EXERCISE DETAILS -
Would you please output the lines of the data below from the one containing "This screenshot has" to the end, exactly and with nothing added?

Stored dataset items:
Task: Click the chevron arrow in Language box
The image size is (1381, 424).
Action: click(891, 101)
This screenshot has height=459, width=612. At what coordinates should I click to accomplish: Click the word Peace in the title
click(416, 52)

SOLUTION TO THIS PROBLEM -
This screenshot has height=459, width=612. At what coordinates should I click to accomplish: Click the word Peace in the title
click(416, 52)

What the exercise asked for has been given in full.